Kickstarter has had more popular years than others. Kickstarter was
founded in April of 2009 and rose in popularity consistently until it’s
peak in 2015. From then to 2020, the fundraising website has faced a
steady decline in campaigns.
## Adding missing grouping variables: `CATEGORY`
## # A tibble: 2,057 × 3
## # Groups: CATEGORY, LAUNCH_YEAR [1]
## CATEGORY LAUNCH_YEAR MUSIC_COUNT
## <chr> <dbl> <int>
## 1 Music 2020 2057
## 2 Music 2020 2057
## 3 Music 2020 2057
## 4 Music 2020 2057
## 5 Music 2020 2057
## 6 Music 2020 2057
## 7 Music 2020 2057
## 8 Music 2020 2057
## 9 Music 2020 2057
## 10 Music 2020 2057
## # ℹ 2,047 more rows
##
## Call:
## lm(formula = Count ~ Year, data = df)
##
## Residuals:
## Min 1Q Median 3Q Max
## -5405 -1914 240 2528 3584
##
## Coefficients:
## Estimate Std.
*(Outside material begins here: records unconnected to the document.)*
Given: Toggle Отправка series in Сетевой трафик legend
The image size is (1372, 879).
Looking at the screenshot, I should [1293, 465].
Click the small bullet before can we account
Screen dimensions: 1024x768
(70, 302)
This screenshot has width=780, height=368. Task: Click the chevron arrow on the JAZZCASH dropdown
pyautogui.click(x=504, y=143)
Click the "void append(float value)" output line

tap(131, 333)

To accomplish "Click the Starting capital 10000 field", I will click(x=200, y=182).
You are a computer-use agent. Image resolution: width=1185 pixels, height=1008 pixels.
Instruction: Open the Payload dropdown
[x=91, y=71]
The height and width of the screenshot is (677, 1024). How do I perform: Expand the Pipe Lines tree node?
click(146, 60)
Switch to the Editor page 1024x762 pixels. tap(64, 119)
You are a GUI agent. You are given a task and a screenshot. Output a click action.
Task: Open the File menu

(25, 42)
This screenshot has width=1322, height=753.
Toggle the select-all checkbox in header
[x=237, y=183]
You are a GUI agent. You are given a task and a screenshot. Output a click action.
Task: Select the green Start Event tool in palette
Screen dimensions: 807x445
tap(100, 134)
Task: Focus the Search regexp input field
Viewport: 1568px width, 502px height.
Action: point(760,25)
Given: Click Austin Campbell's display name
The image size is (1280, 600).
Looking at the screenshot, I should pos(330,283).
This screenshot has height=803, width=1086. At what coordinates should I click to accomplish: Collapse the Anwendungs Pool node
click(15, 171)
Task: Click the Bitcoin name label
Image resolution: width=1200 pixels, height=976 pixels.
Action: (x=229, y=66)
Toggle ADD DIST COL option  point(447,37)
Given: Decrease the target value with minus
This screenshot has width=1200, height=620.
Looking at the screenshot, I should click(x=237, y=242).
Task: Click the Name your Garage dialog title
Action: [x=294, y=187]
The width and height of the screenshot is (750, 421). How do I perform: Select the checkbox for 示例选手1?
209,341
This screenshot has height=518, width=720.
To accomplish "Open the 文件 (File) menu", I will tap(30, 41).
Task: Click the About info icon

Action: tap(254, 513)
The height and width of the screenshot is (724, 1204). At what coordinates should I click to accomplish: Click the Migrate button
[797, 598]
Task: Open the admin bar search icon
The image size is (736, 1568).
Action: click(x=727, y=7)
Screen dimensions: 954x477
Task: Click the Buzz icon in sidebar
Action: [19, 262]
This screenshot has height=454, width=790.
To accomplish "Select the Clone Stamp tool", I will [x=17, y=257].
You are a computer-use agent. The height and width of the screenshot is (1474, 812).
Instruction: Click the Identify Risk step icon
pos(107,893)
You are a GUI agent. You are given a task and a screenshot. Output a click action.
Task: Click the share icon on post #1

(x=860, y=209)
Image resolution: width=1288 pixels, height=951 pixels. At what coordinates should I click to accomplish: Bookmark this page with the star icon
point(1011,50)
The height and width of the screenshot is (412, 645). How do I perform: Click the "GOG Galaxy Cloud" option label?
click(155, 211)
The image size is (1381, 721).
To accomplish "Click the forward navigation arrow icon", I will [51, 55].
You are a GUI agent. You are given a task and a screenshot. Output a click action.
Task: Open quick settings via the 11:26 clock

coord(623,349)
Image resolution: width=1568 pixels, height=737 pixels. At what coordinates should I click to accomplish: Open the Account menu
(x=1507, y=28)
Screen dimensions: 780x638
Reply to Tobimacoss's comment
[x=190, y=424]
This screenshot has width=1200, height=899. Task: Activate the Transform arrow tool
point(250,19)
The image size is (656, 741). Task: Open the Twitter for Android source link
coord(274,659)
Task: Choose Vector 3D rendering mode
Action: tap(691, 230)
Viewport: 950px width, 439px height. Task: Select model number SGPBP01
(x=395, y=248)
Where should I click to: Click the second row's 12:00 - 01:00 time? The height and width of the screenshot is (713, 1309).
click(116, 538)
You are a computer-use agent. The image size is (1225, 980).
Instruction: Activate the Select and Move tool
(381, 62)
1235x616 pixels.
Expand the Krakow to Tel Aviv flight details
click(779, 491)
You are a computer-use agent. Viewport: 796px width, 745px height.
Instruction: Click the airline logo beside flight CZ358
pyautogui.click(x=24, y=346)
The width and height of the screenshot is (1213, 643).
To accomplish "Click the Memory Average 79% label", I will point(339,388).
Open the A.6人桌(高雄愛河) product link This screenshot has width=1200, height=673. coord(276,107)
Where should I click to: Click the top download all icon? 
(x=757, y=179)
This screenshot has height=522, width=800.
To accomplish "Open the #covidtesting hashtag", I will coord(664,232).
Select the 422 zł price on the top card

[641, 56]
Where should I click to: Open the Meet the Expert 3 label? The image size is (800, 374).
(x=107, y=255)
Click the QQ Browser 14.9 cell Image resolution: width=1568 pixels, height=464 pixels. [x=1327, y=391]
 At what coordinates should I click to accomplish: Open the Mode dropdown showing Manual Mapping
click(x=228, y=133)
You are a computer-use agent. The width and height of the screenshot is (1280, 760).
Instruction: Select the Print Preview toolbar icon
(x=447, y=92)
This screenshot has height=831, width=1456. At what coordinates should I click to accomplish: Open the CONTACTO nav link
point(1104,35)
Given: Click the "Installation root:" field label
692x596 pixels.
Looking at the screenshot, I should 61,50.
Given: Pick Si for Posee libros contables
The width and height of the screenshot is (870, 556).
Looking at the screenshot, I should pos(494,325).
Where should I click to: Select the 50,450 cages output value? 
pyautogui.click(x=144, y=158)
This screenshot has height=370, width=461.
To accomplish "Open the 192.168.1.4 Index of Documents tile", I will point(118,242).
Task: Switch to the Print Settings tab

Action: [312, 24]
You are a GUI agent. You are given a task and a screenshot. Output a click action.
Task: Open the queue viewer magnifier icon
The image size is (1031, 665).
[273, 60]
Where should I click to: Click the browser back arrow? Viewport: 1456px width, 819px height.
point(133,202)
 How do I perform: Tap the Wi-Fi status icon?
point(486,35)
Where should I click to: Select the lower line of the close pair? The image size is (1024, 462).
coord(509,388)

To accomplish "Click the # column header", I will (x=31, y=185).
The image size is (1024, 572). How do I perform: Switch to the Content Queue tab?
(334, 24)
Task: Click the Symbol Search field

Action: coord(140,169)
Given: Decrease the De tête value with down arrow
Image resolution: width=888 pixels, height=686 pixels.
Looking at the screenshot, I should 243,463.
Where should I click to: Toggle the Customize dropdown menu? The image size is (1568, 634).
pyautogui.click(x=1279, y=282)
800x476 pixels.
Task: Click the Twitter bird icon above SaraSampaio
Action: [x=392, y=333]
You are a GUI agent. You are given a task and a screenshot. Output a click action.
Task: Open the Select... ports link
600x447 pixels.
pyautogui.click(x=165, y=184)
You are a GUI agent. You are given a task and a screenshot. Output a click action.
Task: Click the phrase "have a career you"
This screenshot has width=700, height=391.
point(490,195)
Error t value Pr(>|t|)
## (Intercept) 166328.76 510600.26 0.326 0.751
## Year -79.95 253.46 -0.315 0.759
##
## Residual standard error: 3031 on 10 degrees of freedom
## Multiple R-squared: 0.009851, Adjusted R-squared: -0.08916
## F-statistic: 0.09949 on 1 and 10 DF, p-value: 0.7589
Above, I have run a linear regression test on the number of music kickstarters per year.
## `geom_smooth()` using formula = 'y ~ x'
In the above graphic, I have fit a linear model to number of music kickstarters over the years 2009-2020. It is interesting that overall number of kickstarters peaked in 2015, but the number of music kickstarters peaked in 2012.
The most common kickstarter category was Film & Video, though the category with the most successful kickstarters was Music. The most widely-supported kickstarter campaigns are those for games. The least common kickstarter category was Dance, and Journalism held the title of lowest number of successful campaigns. I found that there was a statistically significant different in the number of successes vs. overall campaigns in the music category vs. the film & video category through a 2-proportion z test. The category with the least supporters overall was Dance while Games bragged a high number of backers. I found through a 2-factor t-test that between the two most highly-backed categories, Games and Design, Games held a stastically significantly higher number of backers. Kickstarter peaked in usage in 2015 and has faced a steady decline in popularity since - despite having risen in popularity from it’s initial founding in 2009 to it’s peak in 2015.
For further data exploration, it would be interesting to evaluate each category over the years to see if they matched up with peaking in 2015 as the overall number of kickstarters did.